Saúde

Uso de “canetas emagrecedoras” deve ser suspenso antes da gravidez, alertam especialistas

Uso de “canetas emagrecedoras” deve ser suspenso antes da gravidez, alertam especialistas
Ana Virgínia Vilalva

Ana Virgínia Vilalva

18/03/2026 2:05pm

Foto: Acervo Pessoal

A obesidade atinge cerca de 40% das mulheres em idade reprodutiva e está associada a riscos como diabetes gestacional, hipertensão e pré-eclâmpsia. Por isso, a busca por um peso saudável antes da gestação é recomendada por especialistas.

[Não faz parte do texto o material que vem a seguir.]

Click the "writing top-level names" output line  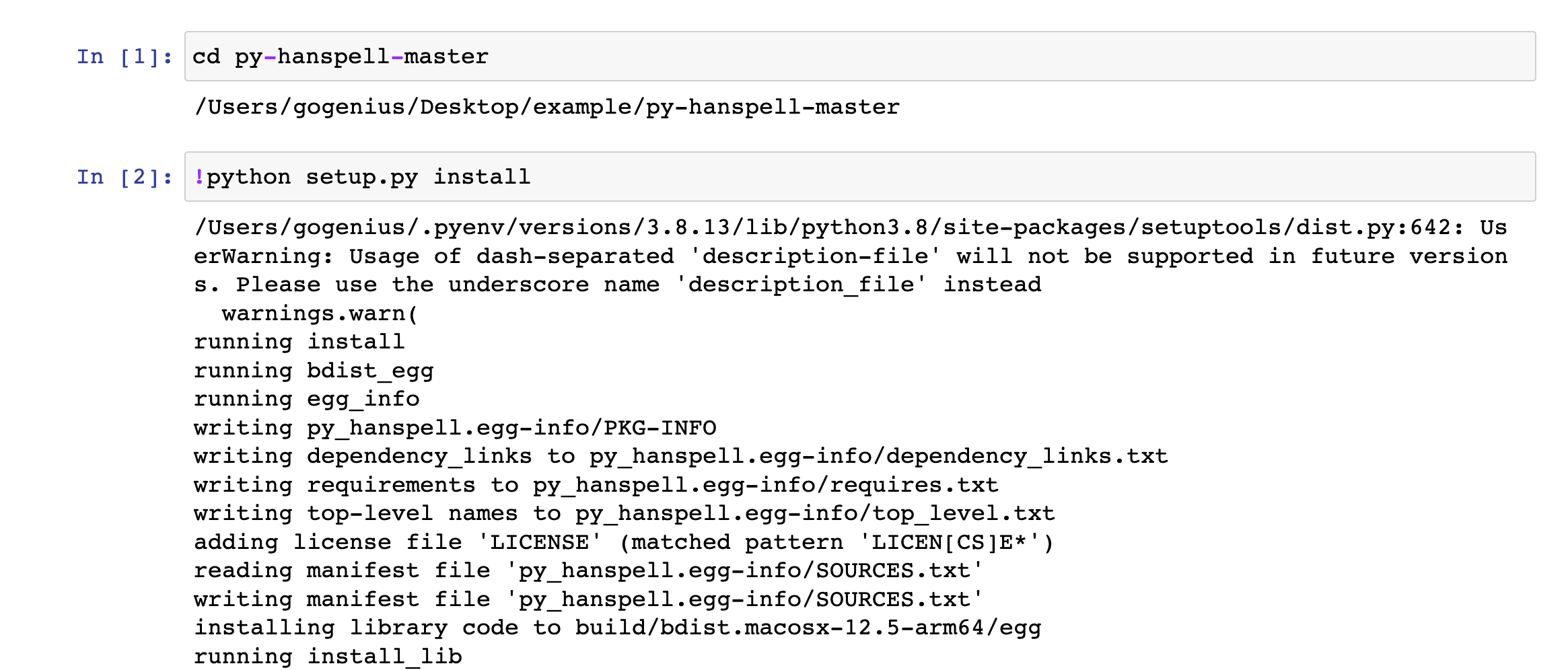624,513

Nesse contexto, medicamentos agonistas do receptor GLP-1, como Ozempic e Mounjaro, têm ganhado destaque no tratamento da obesidade e do diabetes tipo 2, apresentando resultados expressivos, especialmente nos primeiros meses de uso.

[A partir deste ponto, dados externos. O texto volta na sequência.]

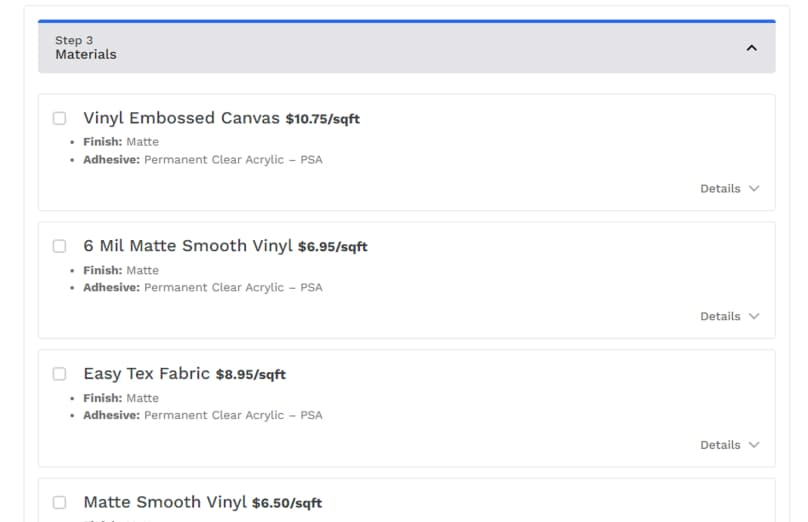Viewport: 808px width, 522px height.
Task: Expand Details text under Vinyl Embossed Canvas
Action: tap(720, 188)
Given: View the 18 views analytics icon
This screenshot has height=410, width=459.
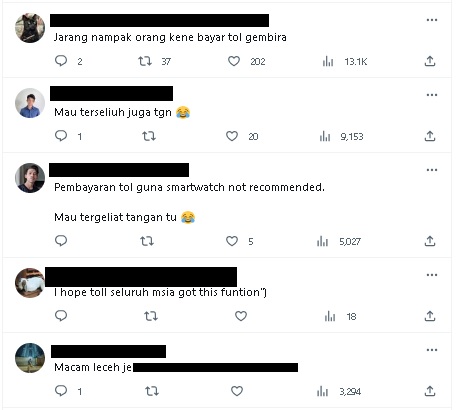Looking at the screenshot, I should click(330, 316).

Apesar dos benefícios, o uso dessas chamadas “canetas emagrecedoras” exige cautela quando há desejo de engravidar. Estudos pré-clínicos em animais apontam possíveis riscos ao desenvolvimento embrionário, enquanto pesquisas em humanos ainda são limitadas e inconclusivas. Diante disso, entidades médicas recomendam que essas medicações sejam contraindicadas durante a gestação, além da adoção de métodos contraceptivos eficazes durante o tratamento.

Segundo a especialista em reprodução humana Wendy Delmondes, mulheres que desejam engravidar devem planejar a suspensão do uso com antecedência. O tempo de eliminação das substâncias varia, mas, em geral, é indicada a interrupção entre quatro e oito semanas antes da tentativa de concepção. Esse intervalo é fundamental para reduzir potenciais riscos ao embrião e garantir maior segurança no início da gestação.

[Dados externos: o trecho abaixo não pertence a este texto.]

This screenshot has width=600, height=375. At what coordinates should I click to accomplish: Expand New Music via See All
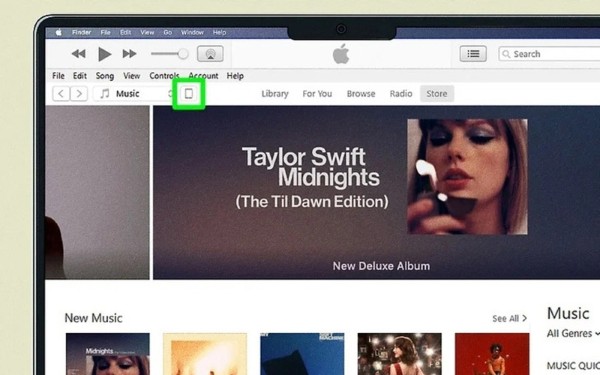tap(509, 318)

Outro ponto de atenção é o impacto no planejamento reprodutivo. A perda de peso mais significativa ocorre nos primeiros meses de uso, somada ao período necessário para eliminação da medicação, o que pode adiar a tentativa de gravidez — especialmente relevante para mulheres acima dos 35 anos. Além disso, a interrupção exige acompanhamento médico, já que pode haver reganho de peso e alterações metabólicas. O cuidado no período pré-concepcional deve ser individualizado, equilibrando saúde, tempo reprodutivo e segurança materno-fetal.